Apart from, “I float like a butterfly, sting like a bee,” the most distinctive, memorable phrase uttered by Muhammad Ali has to be: “I am the greatest, the greatest of all time!”

Floyd Patterson’s thoughts on that boast: “He’s always saying he’s the greatest, but he never finishes that statement. If you’re patient and listen to him long enough, you can fill in the blank.”

If you check with Sports Illustrated, you’ll discover Ali, the boxing icon, has been their cover subject 37 times. Only Michael Jordon has been on the cover more often, 47 times.

Most recently, General Mills honored Ali by placing him on boxes of Wheaties cereal. Does he deserve the recognition? Sure he does. You’d have to be an ignoramus not to realize how glorious a boxer he was. He deserves every praise for his skills in the ring and the fun character he created. Over his illustrious career, he was like a comic book super hero. Every rhyme, every amusing utterance became fodder for the press.

When reaching the twilight of their years, athletes, like statesmen, attain a certain degree of sanctity. All mistakes are forgotten, while the exploits are exaggerated. Case in point, the inscription on the current Wheaties’ cereal box claims Ali, “is the Greatest, an Ambassador of Sportsmanship.”

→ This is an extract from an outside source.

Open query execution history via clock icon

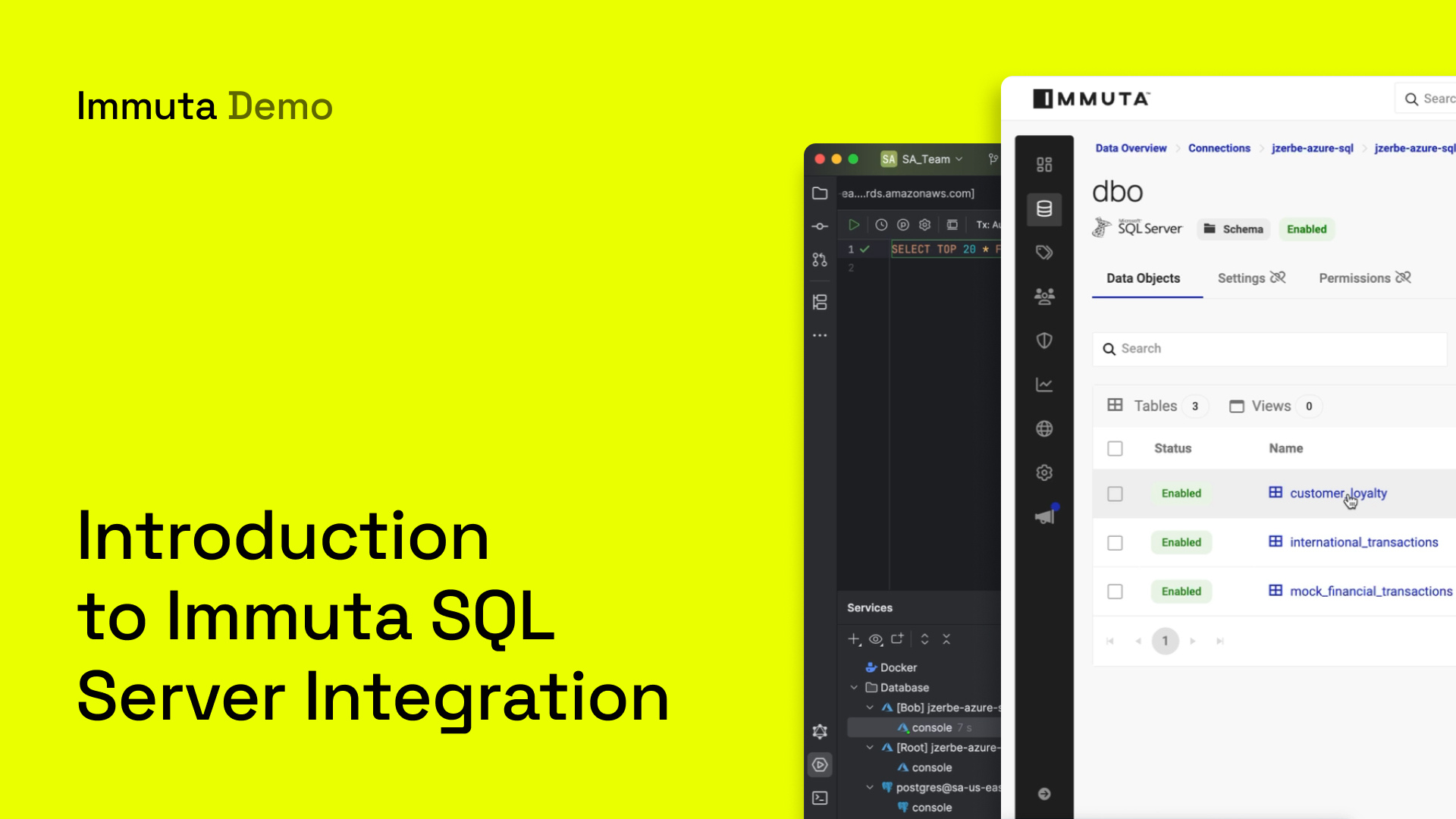(x=880, y=225)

Whoa, we’ve got to draw the line somewhere. We could count on one hand the number of times Ali exhibited that trait. Yes, he is legendary, and the ex-champion’s life will become folkloric, much the same as Davy Crockett. Aside from killing a bear when he was only three, Ali has accomplished much. As time passes his exploits will be extolled and likely overblown. It’s up to the boxing historians to keep things real.

Tennis star, James Courier Jr., himself a good sport, once said, “Sportsmanship is when a guy walks off the court and you really can’t tell whether he won or lost. He carries himself with pride either way.”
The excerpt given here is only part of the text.